External tables overview

更新时间:
复制 MD 格式

MaxCompute external tables let you query and analyze data stored in external storage systems such as OSS.

How it works

MaxCompute SQL processes exabyte-scale offline data. As big data workloads expand, data increasingly resides in data lakes, real-time data warehouses, NoSQL databases, and other systems.

MaxCompute supports both data warehouse and data lake scenarios with its distributed storage and compute architecture. Two modes are available for processing external data:

  • Mode 1: Import then compute

    Import data into MaxCompute. Structured data is stored as tables for SQL queries or third-party engine access. Unstructured data can also be stored and processed in MaxCompute for higher I/O efficiency.

  • Mode 2: Compute in place

    Use MaxCompute SQL as a compute engine to query data directly in external storage, such as a data lake.

MaxCompute provides strong data warehouse governance and integrates with external storage systems. External tables are the primary mechanism for accessing external data.

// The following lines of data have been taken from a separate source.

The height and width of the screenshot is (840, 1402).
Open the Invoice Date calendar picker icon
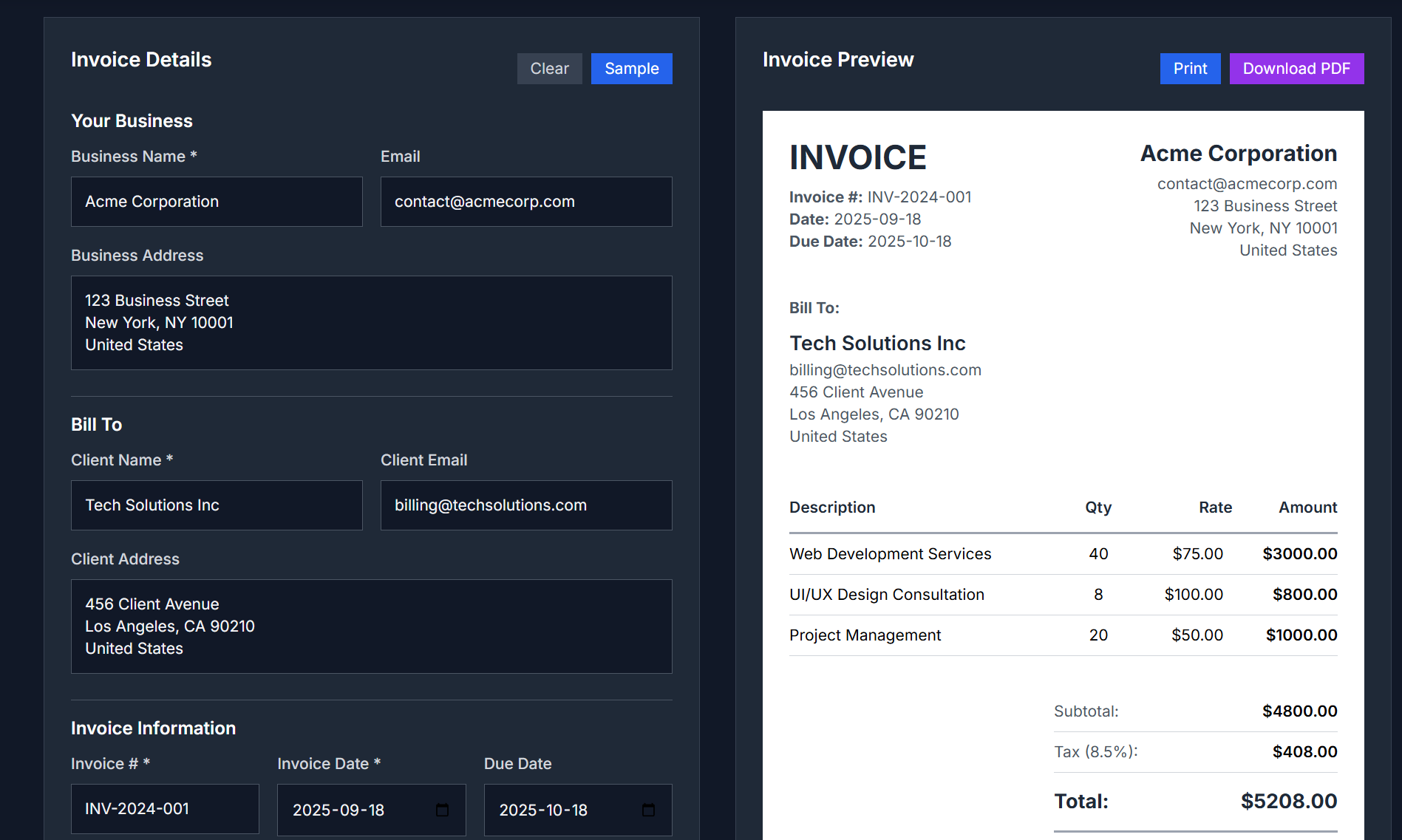tap(442, 810)
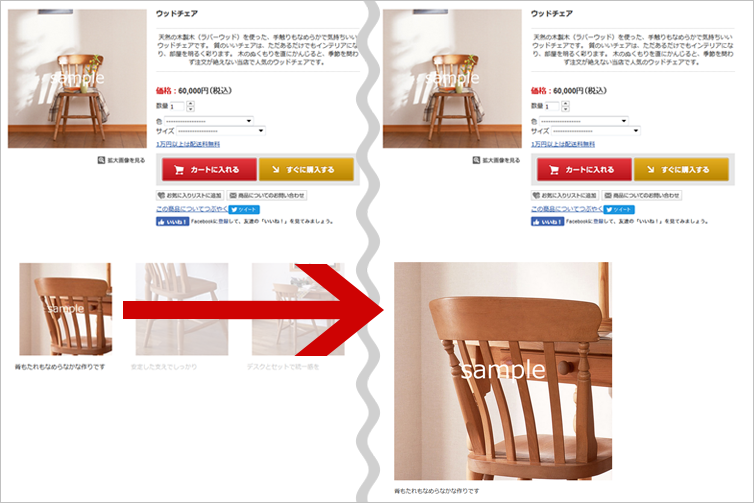Viewport: 754px width, 503px height.
Task: Increase quantity with the left stepper arrow
Action: click(190, 103)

  • Definition and mechanism

    • A DDL statement defines the table name, schema, properties, permissions, location, and protocol for accessing external data. This metadata is stored in MaxCompute.

    • SQL queries use this metadata to connect to external data sources, retrieve or update metadata, and read, compute, or write data.

  • Use cases

    External tables enable direct computation on external data, external data source management within MaxCompute governance, and batch processing of structured or unstructured lake data, data exchange, and real-time data warehouse archiving.

Billing

  1. Storage fees

    • No storage fees are incurred.

    • External table data remains in the external system and is not copied to MaxCompute. MaxCompute does not charge storage fees for external tables. Check the billing rules of your external data source for its storage costs.

  2. Compute fees
    Compute fees follow MaxCompute compute resource billing rules:

    • Subscription or reserved CU resources:

      • External table compute fees are included in the prepaid compute resource fees.

    • Pay-as-you-go:

      • Billed: only the volume of data scanned by compute jobs accessing OSS and OTS is metered.

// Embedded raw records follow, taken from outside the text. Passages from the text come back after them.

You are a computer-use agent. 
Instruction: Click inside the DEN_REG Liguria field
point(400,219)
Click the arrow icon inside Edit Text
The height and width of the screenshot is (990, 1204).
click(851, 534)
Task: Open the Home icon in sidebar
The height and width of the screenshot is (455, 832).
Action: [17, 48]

      • Not yet billed: access to HDFS, Hologres, RDS, HBase, Lindorm, and similar services (whether through external tables or Lakehouse 2.0 external schemas) is not metered and does not incur compute fees.

  3. Network fees

    Connecting to external tables over the public MaxCompute endpoint incurs public network traffic and download fees. 计费项与计费方式.

  4. External data source fees

    External data sources may charge compute, access, or data transfer fees. Check the billing rules of the corresponding service.

Limits

  • Tunnel and Tunnel SDK currently do not support external tables. Upload data to MaxCompute internal tables through Tunnel, or upload to OSS through OSS Python SDK and map the data with an external table in MaxCompute.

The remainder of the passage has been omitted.